This was a surprisingly quick image. For decades I've wanted to do an image of the MacArthur and Lenin dropping into Murcheson's Eye from "The Mote In God's Eye". So here it is.... at least a quick "version 1.0". They may have had their Alderson Drive Fields up during this whole leg of the journey - I don't recall - but if they did, I claim artistic license as this is more fun to look at that two pitch black watermelons in space.
MacArthur mode by Paul Lloyd with optimization by Atra-Hasis. The "Lenin" is actually Bazze's ramjet, flipped on its back, squished in the z-axis and stretched in the x-axis (oh man, I just destroyed the magic again...). 2D-3D composite with Photoshop custom background. DAZ Studio render.
From "Building the Mote in God's Eye" by Larry Niven and Jerry Pournelle, collected in "N-Space" and "A Step Farther Out":
Long ago we acquired a commercial model called “The Explorer Ship Leif Ericsson,” a plastic spaceship of intriguing design. It is shaped something like a flattened pint whiskey bottle with a long neck. The “Leif Ericsson,” alas, was killed by general lack of interest in spacecraft by model buyers; a ghost of it is still marketed in hideous glow-in-the-dark color as some kind of flying saucer.
It’s often easier to take a detailed construct and work within its limits than it is to have too much flexibility. For fun we tried to make the Leif Ericsson work as a model for an Empire naval vessel. The exercise proved instructive.
First, the model is of a big ship, and is of the wrong shape ever to be carried aboard another vessel. Second, it had fins, only useful for atmosphere flight: what purpose would be served in having atmosphere capabilities on a large ship?
This dictated the class of ship: it must be a cruiser or battlecruiser. Battleships and dreadnaughts wouldn’t ever land, and would be cylindrical or spherical to reduce surface area. Our ship was too large to be a destroyer (an expendable ship almost never employed on missions except as part of a flotilla). Cruisers and battlecruisers can be sent on independent missions.
MacArthur, a General Class Battlecruiser, began to emerge. She can enter atmosphere, but rarely does so, except when long independent assignments force her to seek fuel on her own. She can do this in either of two ways: go to a supply source, or fly into the hydrogen-rich atmosphere of a gas giant and scoop. There were scoops on the model, as it happens.
She has a large pair of doors in her hull, and a spacious compartment inside: obviously a hangar deck for carrying auxiliary craft. Hangar deck is also the only large compartment in her, and therefore would be the normal place of assembly for the crew when she isn’t under battle conditions.
The tower on the model looked useless, and was almost ignored, until it occurred to us that on long missions not under acceleration it would be useful to have a high-gravity area.
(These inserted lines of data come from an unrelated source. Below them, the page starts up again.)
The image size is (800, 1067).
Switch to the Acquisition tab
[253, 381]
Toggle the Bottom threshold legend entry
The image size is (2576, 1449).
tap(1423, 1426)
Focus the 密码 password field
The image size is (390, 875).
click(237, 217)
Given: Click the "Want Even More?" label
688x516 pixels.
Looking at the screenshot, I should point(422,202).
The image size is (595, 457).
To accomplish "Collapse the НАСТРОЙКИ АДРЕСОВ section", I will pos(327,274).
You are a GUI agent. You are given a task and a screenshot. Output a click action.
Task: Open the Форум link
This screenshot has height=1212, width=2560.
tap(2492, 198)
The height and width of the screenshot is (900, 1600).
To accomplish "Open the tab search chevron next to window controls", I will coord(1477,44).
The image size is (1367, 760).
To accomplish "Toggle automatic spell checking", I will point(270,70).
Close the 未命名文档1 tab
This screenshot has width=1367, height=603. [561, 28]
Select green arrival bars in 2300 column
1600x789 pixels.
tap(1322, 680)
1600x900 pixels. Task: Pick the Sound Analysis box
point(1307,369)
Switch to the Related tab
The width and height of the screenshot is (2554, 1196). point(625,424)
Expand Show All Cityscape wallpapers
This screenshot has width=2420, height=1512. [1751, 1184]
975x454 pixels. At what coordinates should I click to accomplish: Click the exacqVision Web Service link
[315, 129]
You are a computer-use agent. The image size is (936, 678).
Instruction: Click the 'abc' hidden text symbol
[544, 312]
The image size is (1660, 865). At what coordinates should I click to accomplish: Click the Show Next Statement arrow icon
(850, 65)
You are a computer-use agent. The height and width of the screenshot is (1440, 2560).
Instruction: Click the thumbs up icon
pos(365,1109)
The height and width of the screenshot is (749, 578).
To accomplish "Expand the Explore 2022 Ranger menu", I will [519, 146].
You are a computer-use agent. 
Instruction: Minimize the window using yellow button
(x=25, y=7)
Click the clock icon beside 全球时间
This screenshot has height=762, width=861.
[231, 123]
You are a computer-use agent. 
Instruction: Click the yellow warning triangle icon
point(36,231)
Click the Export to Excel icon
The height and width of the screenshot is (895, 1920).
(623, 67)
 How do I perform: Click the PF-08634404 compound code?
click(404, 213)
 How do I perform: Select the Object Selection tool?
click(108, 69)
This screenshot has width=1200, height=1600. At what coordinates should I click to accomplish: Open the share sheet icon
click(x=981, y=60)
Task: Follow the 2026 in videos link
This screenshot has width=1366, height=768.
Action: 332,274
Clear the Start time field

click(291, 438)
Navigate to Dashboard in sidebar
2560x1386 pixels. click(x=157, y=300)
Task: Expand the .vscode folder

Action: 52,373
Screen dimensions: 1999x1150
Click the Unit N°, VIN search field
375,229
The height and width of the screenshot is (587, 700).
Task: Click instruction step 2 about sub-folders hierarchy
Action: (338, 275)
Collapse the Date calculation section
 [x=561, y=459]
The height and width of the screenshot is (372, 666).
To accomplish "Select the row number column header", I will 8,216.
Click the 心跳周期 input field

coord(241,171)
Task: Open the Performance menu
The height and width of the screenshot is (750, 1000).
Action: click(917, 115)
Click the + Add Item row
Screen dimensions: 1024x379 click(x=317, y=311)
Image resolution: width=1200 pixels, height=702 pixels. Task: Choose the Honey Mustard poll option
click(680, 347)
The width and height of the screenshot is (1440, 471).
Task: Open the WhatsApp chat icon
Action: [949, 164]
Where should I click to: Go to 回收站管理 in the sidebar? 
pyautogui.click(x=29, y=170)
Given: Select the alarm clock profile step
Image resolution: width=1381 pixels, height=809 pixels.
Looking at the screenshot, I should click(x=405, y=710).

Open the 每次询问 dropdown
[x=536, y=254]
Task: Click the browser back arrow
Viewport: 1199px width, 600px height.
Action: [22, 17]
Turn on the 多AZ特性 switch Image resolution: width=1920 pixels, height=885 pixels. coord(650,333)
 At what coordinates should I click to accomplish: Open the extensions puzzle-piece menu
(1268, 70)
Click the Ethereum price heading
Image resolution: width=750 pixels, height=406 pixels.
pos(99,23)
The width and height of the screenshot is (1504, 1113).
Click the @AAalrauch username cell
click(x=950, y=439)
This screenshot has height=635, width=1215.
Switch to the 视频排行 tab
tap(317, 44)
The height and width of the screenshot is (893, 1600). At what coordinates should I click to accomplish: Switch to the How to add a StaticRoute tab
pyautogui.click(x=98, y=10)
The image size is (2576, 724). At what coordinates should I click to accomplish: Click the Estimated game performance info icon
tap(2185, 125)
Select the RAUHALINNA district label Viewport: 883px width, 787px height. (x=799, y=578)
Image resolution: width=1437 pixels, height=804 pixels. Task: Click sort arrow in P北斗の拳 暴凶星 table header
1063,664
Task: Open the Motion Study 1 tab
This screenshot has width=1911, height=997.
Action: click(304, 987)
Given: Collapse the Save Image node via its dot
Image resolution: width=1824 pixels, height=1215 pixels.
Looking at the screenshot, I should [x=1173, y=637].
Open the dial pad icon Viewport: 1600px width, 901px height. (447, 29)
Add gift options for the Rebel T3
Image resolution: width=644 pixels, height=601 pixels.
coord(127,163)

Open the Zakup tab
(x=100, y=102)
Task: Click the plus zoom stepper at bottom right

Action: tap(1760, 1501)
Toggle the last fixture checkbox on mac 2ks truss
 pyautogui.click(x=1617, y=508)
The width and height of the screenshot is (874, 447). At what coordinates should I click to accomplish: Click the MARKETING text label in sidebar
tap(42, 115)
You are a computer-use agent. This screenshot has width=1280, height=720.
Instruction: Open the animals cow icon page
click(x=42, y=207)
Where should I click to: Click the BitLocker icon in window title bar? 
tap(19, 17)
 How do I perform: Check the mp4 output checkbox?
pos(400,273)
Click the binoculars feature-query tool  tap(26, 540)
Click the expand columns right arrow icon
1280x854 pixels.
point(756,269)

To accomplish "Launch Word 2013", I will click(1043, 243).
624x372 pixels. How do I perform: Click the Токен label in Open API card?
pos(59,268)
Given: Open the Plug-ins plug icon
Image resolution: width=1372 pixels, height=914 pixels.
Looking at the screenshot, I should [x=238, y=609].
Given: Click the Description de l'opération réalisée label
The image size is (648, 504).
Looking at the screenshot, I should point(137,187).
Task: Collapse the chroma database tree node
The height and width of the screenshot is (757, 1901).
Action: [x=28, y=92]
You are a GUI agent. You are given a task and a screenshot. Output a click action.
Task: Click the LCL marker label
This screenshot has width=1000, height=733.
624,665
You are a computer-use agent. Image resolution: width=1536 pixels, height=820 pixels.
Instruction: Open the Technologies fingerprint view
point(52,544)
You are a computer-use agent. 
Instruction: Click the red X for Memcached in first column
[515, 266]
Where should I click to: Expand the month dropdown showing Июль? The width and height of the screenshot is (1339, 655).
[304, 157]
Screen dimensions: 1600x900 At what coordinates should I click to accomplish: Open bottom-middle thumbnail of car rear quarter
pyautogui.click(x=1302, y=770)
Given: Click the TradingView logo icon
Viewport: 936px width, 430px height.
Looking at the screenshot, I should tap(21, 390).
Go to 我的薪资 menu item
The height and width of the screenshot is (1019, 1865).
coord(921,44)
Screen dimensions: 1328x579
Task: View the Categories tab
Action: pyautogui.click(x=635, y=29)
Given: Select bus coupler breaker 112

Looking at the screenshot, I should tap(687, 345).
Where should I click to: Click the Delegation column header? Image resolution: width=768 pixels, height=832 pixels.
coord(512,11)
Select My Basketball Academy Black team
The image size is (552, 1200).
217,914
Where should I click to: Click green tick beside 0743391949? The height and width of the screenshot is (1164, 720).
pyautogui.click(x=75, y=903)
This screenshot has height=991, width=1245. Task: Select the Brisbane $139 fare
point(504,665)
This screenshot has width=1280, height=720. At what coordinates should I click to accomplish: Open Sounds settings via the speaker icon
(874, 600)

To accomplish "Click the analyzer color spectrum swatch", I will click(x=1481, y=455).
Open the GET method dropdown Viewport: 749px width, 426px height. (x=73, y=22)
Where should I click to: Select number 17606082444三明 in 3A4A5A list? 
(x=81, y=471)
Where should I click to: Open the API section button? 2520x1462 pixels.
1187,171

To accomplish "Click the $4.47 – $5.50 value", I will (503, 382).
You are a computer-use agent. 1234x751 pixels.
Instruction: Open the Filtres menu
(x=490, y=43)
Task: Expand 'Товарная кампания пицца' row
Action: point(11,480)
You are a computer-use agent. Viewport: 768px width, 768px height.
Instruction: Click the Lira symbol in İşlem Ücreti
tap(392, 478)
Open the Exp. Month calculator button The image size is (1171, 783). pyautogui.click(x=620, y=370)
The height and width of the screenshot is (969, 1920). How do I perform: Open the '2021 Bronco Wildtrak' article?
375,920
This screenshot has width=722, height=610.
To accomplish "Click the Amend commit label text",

The ship is a bit thin to have much gravity in the “neck” without spinning her far more rapidly than you’d like; but with the tower, the forward area gets normal gravity without excessive spin rates.
And on, and so forth. In the novel, Lenin was designed from scratch; and of course we did have to make some modifications in Leif Ericsson before she could become INSS MacArthur; but it’s surprising just how much detail you can work up through having to live with the limits of a model.